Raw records
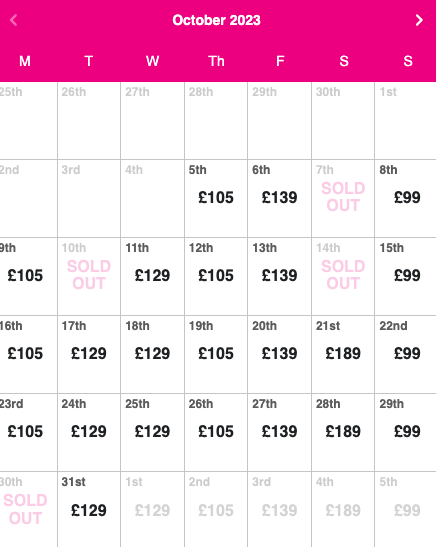436x547 pixels.
Task: Select 21st October at £189
Action: [343, 354]
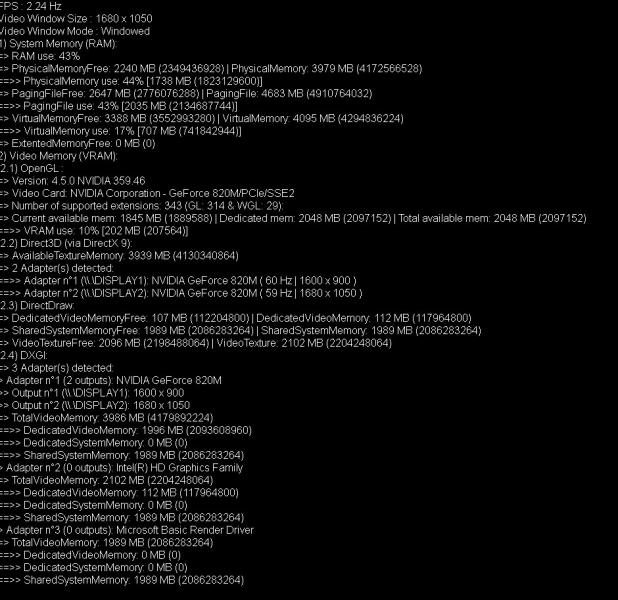Select the VirtualMemory use 17% line
Screen dimensions: 618x600
tap(121, 131)
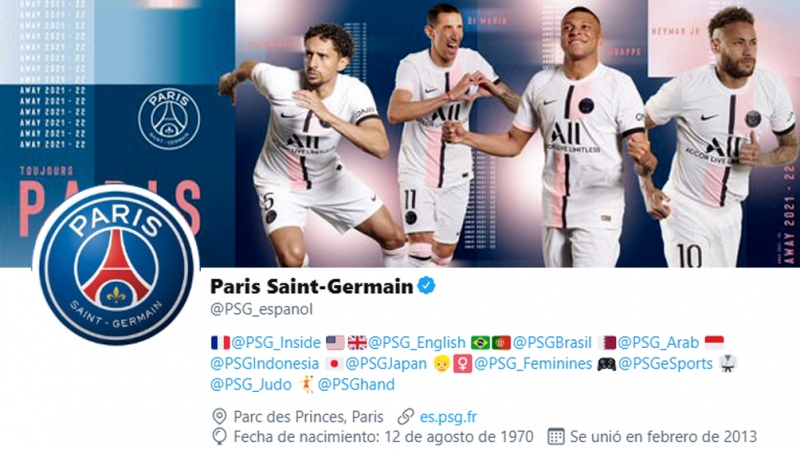
Task: Open the @PSGeSports mention link
Action: coord(665,364)
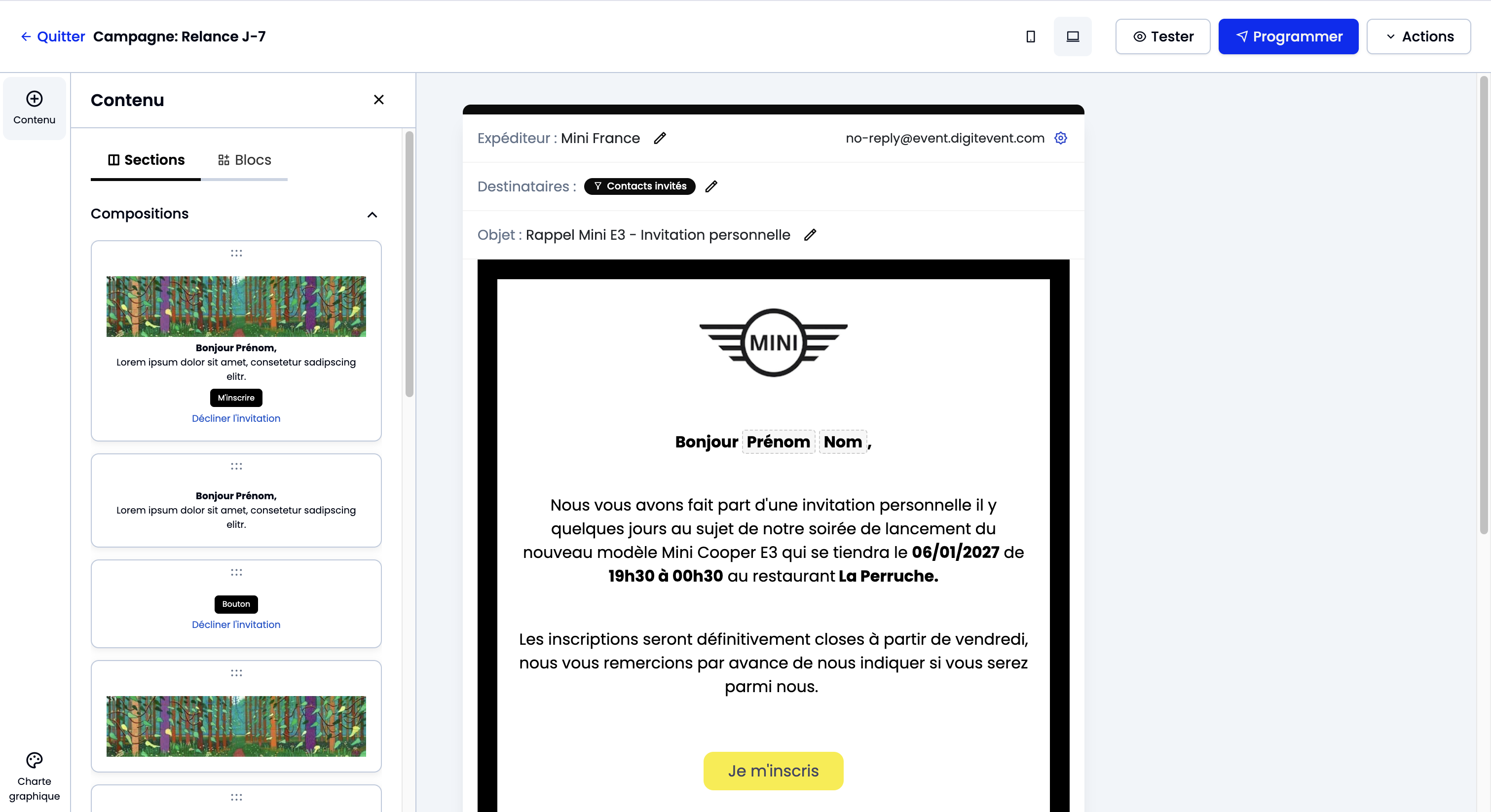Close the Contenu panel
1491x812 pixels.
378,100
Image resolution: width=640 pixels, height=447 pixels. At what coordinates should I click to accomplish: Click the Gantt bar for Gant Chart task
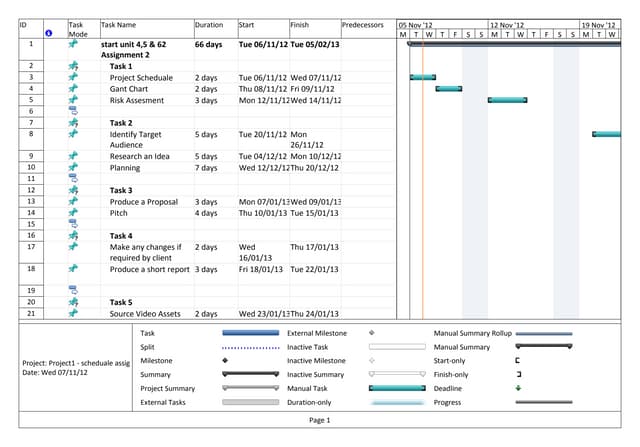448,89
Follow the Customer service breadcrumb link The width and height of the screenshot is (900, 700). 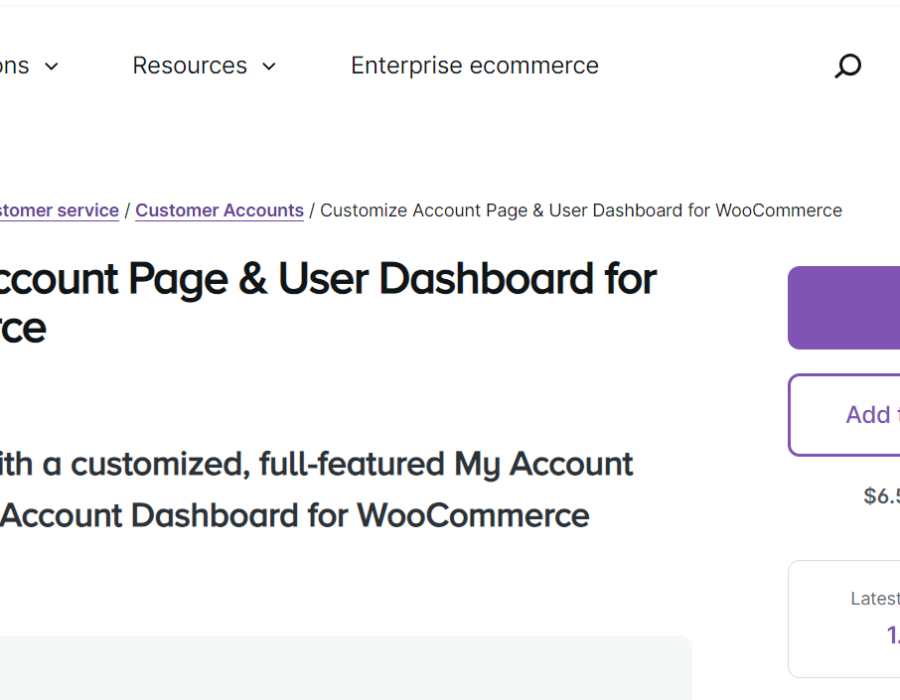(x=59, y=211)
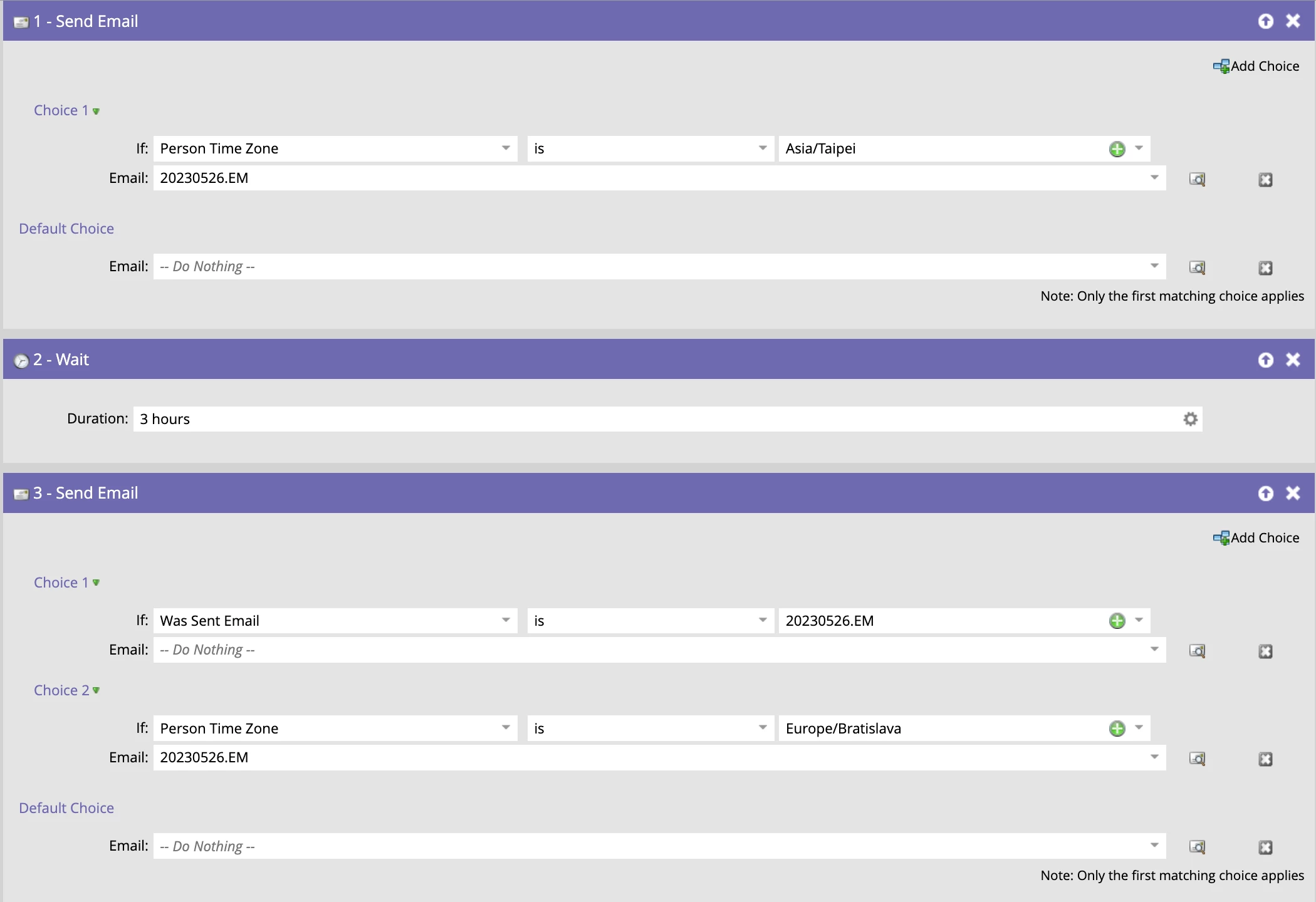Screen dimensions: 1316x902
Task: Click the gear icon in Wait duration
Action: pos(1190,419)
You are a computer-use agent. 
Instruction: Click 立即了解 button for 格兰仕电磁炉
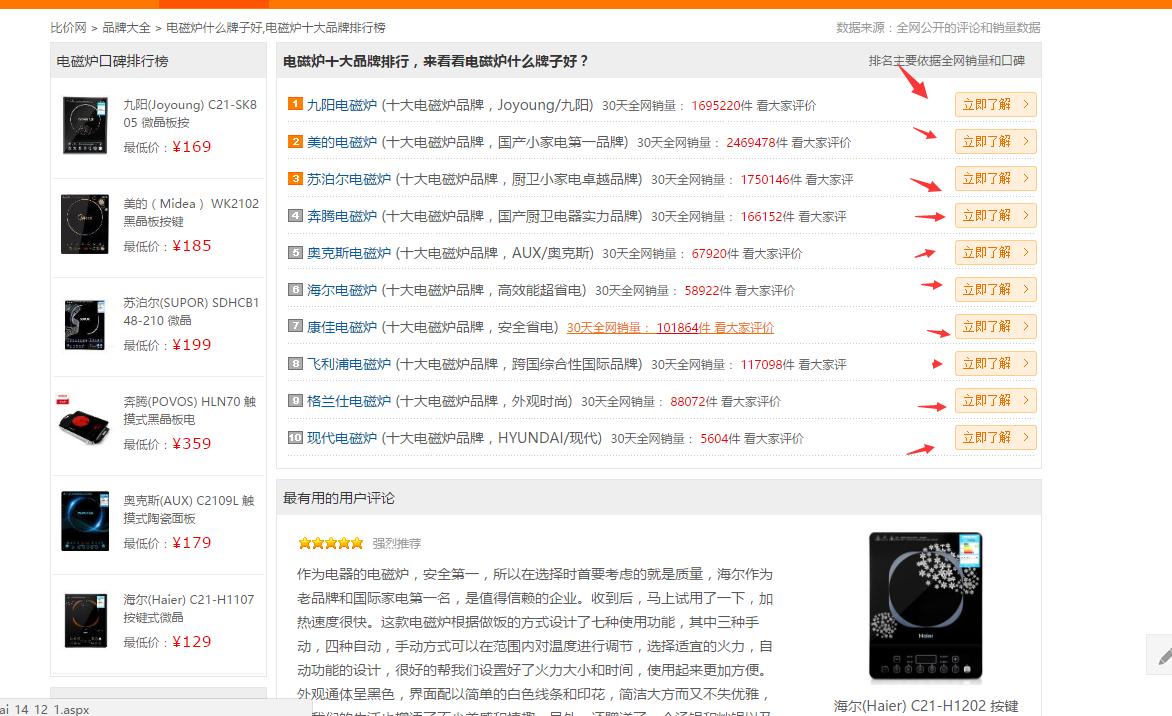click(994, 400)
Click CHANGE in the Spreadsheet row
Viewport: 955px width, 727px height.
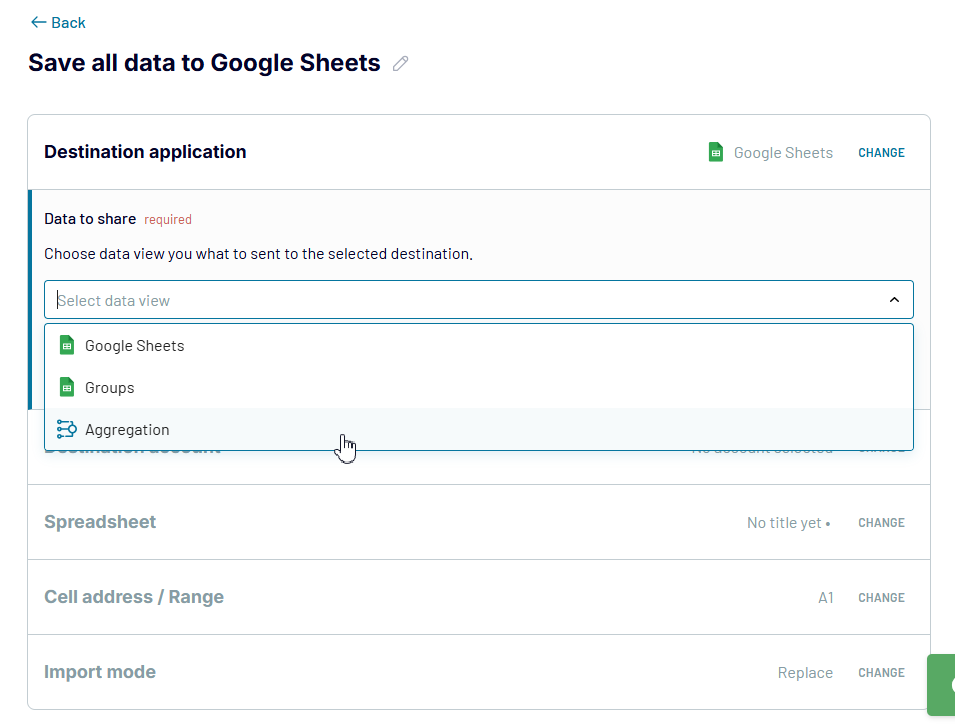(881, 523)
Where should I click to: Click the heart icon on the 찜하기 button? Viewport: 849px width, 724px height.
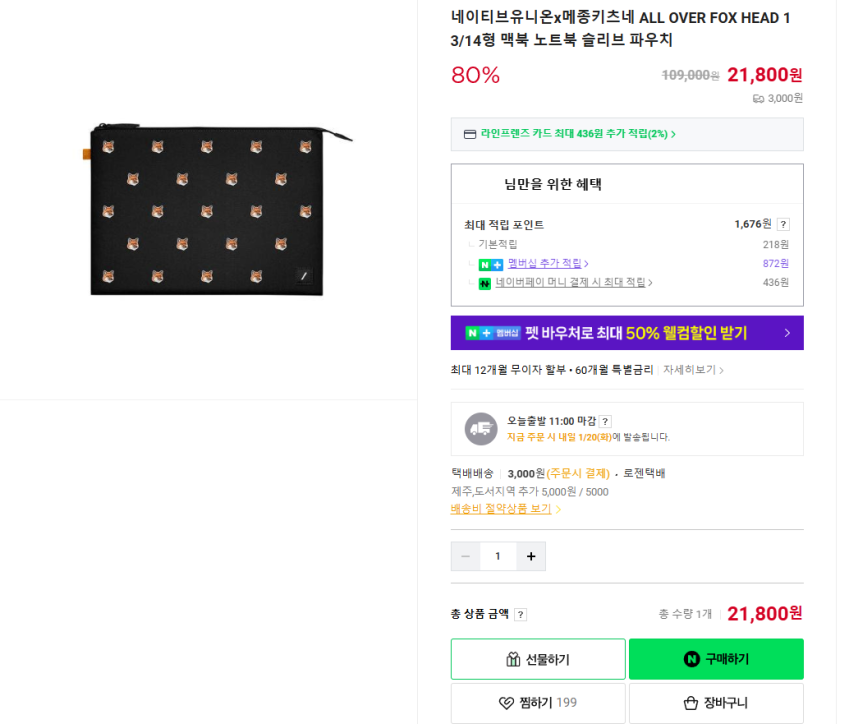pos(507,703)
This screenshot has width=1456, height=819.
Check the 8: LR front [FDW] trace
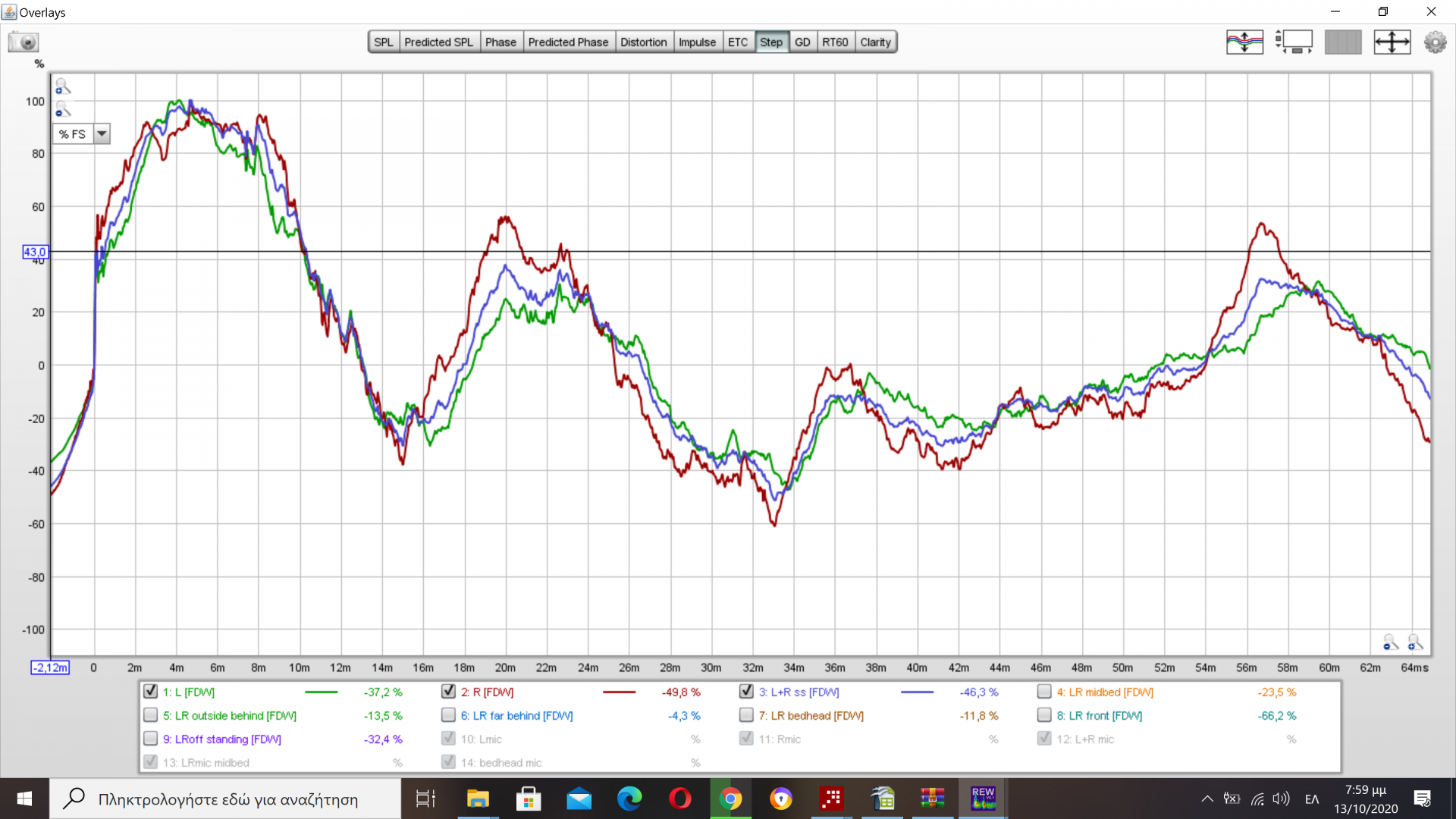[1044, 715]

**What the task asks**.
Rewrite the stretch of the records from the line containing "Click CHANGE in the Spreadsheet row" through the end of the records, replacing "Viewport" with "Window size" and leaving everything else unchanged. Leave the pictures out of your answer.

**Reply**.
Click CHANGE in the Spreadsheet row
Window size: 955px width, 727px height.
(881, 523)
Where should I click to: Click the heart icon on the 찜하기 button? Window size: 849px width, 724px height.
pos(507,703)
This screenshot has width=1456, height=819.
Check the 8: LR front [FDW] trace
[1044, 715]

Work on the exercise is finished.